Strong sample outliers

Strong sample outliers are those which are very different from the others, these are seen as far outside the Hotelling’s T ellipse (Figure 2) and with high values when you sum the total distance from origin across all components (Figure 3), these samples have high leverage and skew the model with their contribution to variance.

Outliers in study samples are common, owing for example, to the presence of strong drug or dietary related signals. If LTR samples are strong outliers this is not a concern, as they may have a significantly different composition to the study samples, similarly SR samples may be overly weighted with very high concentration metabolites in one or more study sample, so may also be located away from the origin.

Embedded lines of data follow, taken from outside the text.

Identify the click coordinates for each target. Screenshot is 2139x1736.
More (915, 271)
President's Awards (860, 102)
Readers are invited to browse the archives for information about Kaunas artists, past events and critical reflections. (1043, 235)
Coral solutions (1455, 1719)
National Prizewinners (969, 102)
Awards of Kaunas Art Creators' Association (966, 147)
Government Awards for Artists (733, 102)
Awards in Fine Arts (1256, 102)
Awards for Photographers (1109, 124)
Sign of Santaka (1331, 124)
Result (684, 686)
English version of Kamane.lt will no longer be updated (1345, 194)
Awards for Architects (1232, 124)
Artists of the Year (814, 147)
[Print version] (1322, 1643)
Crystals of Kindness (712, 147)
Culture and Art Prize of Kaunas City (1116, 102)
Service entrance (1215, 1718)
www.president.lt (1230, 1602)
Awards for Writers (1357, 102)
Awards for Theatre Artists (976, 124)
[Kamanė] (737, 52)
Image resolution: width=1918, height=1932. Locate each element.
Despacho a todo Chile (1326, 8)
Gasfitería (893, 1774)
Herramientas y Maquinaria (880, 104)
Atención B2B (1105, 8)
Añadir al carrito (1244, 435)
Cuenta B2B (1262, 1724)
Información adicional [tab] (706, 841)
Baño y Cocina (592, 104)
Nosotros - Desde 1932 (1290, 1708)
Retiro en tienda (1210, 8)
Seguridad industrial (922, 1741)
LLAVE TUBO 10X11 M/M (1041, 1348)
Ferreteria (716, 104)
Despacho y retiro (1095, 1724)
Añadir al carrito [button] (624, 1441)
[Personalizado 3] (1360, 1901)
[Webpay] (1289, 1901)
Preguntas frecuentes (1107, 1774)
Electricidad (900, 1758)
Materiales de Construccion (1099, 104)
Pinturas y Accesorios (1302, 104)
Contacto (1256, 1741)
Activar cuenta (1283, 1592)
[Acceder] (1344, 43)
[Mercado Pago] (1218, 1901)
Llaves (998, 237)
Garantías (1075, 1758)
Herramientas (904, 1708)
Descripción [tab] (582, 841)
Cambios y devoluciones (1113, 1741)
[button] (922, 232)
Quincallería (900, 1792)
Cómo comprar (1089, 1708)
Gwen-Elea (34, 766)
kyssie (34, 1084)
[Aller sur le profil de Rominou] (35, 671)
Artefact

It would be expected here for all LTR and all SR samples to have roughly the same total distance from origin (although the two groups may be different from each other), as above, any deviation from this should be investigated.

DmodX sample outliers

DmodX (also called distance to model) is a measure of how well each sample fits the model itself. Unlike the strong sample outliers, outliers in DmodX (Figure 4) do not skew the model, but are simply not well represented by the model.

The interpretation of the DmodX plot is exactly as for the strong sample outliers though, with any deviation from a consistent value for all SR or LTR samples worthy of further investigation.

The PCA loadings represent the weight of each original feature in forming the new PCA variables (scores). Thus there is a set of loadings (with values corresponding to each original feature) for each component in the model. The loadings can be plotted as for the scores, in pairs, however for improved interpretation here the loadings are plotted for each component separately. For LC-MS data, this takes the form of an ion map with points coloured by the model loadings (Figure 5A); for NMR data a standard (the median) spectrum, with each point coloured by it’s relative contribution to that particular component (Figure 5B); and for targeted datasets points corresponding to each named feature (Figure 5C).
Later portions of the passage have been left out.